La véritable question que pose l’auteur est bien celle notre rapport à la passion : qu’elle soit d’ordre religieux ou amoureux, elle est toujours cet élan qui, mal géré, mène au fanatisme destructeur. De ce fait, l’exploration du thème de la perversion (le voyeurisme) a un double intérêt : il matérialise la quête de l’adolescent face à ses désirs, de façon aussi grotesque que touchante, et questionne le rapport du cinéaste à sa quête, celle de rendre visible les élans invisibles et pourtant destructeurs de nos passions, image qui sera notamment concrétisée par les balles invisibles qui déchirent la nuit urbaine. Sion Sono l’affirme avec force : son cinéma marginal est une excroissance adolescente qu’il assume entièrement et qui n’a rien de la pose.
L’éveil aux sens est donc ce maelström insondable dans lequel on mélange érection et amour, où l’on hurle les Corinthiens sur du Beethoven, et où l’on recourt aux dernières extrémités pour contrôler les sentiments de l’autre. A la passion naïve de la recherche de la culotte virginale répond celle, toute aussi sincère, de la tentative de détruire un amour pour le remplacer par un autre.

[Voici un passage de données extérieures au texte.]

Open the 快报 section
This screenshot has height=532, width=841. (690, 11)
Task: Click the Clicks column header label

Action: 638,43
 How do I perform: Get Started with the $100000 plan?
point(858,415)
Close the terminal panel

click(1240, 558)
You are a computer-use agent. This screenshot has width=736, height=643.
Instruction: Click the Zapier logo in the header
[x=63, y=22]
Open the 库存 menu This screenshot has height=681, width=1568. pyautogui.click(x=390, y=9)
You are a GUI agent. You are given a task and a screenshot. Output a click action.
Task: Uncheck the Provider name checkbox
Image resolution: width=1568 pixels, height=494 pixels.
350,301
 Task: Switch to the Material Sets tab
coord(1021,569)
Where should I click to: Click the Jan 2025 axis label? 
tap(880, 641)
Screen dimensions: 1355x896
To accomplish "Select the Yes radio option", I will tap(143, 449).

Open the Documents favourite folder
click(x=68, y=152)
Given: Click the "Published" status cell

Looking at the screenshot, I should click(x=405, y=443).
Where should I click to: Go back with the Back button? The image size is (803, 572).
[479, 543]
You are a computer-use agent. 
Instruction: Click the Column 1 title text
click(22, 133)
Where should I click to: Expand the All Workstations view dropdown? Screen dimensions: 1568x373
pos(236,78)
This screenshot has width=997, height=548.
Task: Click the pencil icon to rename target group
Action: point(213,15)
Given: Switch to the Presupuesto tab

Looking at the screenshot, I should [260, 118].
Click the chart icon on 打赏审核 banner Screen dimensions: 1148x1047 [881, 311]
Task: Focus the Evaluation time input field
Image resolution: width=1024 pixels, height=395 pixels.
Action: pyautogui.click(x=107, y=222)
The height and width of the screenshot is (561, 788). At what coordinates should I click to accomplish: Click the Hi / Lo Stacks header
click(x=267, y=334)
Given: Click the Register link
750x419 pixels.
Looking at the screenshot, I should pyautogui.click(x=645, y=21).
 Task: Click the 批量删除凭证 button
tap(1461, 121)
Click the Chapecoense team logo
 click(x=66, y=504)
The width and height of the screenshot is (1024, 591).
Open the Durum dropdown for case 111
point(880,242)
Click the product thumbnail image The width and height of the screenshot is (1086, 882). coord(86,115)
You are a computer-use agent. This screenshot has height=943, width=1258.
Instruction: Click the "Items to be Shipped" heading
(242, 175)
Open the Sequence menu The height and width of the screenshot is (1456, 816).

Le lyrisme échevelé qui en découle finit par réellement emporter, et peut-être fallait-il quatre heures au réalisateur pour craqueler notre carapace de méfiance, tailladant çà et là nos réticences avant de libérer sa puissance rageuse. L’incursion dans la secte blanche, le face à face sur la plage sont ainsi nourris d’une force qu’on a du mal à trouver ailleurs.
Le film n’est pourtant pas exempt de défauts : certaines répétitions, des poncifs teenage un peu niais, et une fin qui ne convainc pas entièrement, parce que trop emportée par son propre délire d’écriture, entre suicide, explosions et aliénation temporaire avant de reprendre les rails d’un final de romance quasi américain.
Mais pour l’ampleur de ces scènes et la malice avec laquelle son auteur est parvenu à les faire émerger, Love Exposure est un grand film, qui peut-être justifie l’acceptation d’à-côtés moins séduisants, à l’image des montagnes russes de l’âge ingrat qu’il illustre.